» **Given problem 1**
Quote the entries below word for word, starting with the first entry and stopping after the line that contains "990x700 pixels. (305, 332)".

Kibbitzer 31

Read widely v. widely read

The following revision is taken from an essay by a Japanese-speaking undergraduate student of English Literature:

OriginalRevisions
It is said that she widely read
when she was a child ....
It is said that she read widely when she was a child ....
It is said that she was widely read when she was (still) a child ...

The following concordance shows the sorts of examples that we found to distinguish 'read widely' ('read' = verb) and 'widely read' (compound adjective). It also shows a point that we did not have time to investigate during the consultation: that 'widely read' may refer to a text (ie many people have read it) as in citations 11-13, or to a person (ie (s)he has read a great deal - cf 'well read'), as in citations 14-16, and the intended meaning in the student's essay.

A problem is that there remain a number of citations such as 17-20 where it may not be immediately clear which meaning is intended: does citation 17 mean that a lot of people read Patric Walker's astrological column, or that Patric Walker is (for an astrologer) very well educated? For that citation, and for 18-20, commonsense together with clues in the context persuade me that the first meaning is intended (compare with the clues to the second meaning in 14-16).

» **Data records**
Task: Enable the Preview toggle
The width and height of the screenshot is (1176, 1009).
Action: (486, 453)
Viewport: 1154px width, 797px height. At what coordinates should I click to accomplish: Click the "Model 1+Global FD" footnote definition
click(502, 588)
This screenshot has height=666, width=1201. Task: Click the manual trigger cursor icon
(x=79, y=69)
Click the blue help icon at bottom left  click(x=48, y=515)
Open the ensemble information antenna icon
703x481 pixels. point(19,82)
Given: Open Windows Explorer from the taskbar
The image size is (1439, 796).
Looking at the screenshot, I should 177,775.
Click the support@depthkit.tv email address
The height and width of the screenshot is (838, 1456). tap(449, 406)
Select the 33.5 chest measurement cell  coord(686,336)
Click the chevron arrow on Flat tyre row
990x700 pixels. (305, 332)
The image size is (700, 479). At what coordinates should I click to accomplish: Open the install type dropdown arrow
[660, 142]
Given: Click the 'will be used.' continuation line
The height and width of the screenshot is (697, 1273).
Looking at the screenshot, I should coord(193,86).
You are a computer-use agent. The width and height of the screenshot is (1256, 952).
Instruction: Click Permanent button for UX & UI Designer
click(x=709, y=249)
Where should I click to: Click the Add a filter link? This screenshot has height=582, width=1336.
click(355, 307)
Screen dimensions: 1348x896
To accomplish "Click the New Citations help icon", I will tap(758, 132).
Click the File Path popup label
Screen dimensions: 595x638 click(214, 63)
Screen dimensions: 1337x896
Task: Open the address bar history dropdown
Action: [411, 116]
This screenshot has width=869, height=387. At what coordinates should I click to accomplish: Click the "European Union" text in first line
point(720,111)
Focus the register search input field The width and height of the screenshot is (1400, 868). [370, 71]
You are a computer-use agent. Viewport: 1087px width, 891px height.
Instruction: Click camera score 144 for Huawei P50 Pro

» **Given problem 2**
From the usage note on "read widely" and "widely read" above, print the passage that begins at the words "Kibbitzer 31" and stops after "widely when she was a child ....", keeping every word unchanged.

» **Result 1**
Task: Enable the Preview toggle
The width and height of the screenshot is (1176, 1009).
Action: (486, 453)
Viewport: 1154px width, 797px height. At what coordinates should I click to accomplish: Click the "Model 1+Global FD" footnote definition
click(502, 588)
This screenshot has height=666, width=1201. Task: Click the manual trigger cursor icon
(x=79, y=69)
Click the blue help icon at bottom left  click(x=48, y=515)
Open the ensemble information antenna icon
703x481 pixels. point(19,82)
Given: Open Windows Explorer from the taskbar
The image size is (1439, 796).
Looking at the screenshot, I should 177,775.
Click the support@depthkit.tv email address
The height and width of the screenshot is (838, 1456). tap(449, 406)
Select the 33.5 chest measurement cell  coord(686,336)
Click the chevron arrow on Flat tyre row
990x700 pixels. (305, 332)

» **Result 2**
Kibbitzer 31

Read widely v. widely read

The following revision is taken from an essay by a Japanese-speaking undergraduate student of English Literature:

OriginalRevisions
It is said that she widely read
when she was a child ....
It is said that she read widely when she was a child ....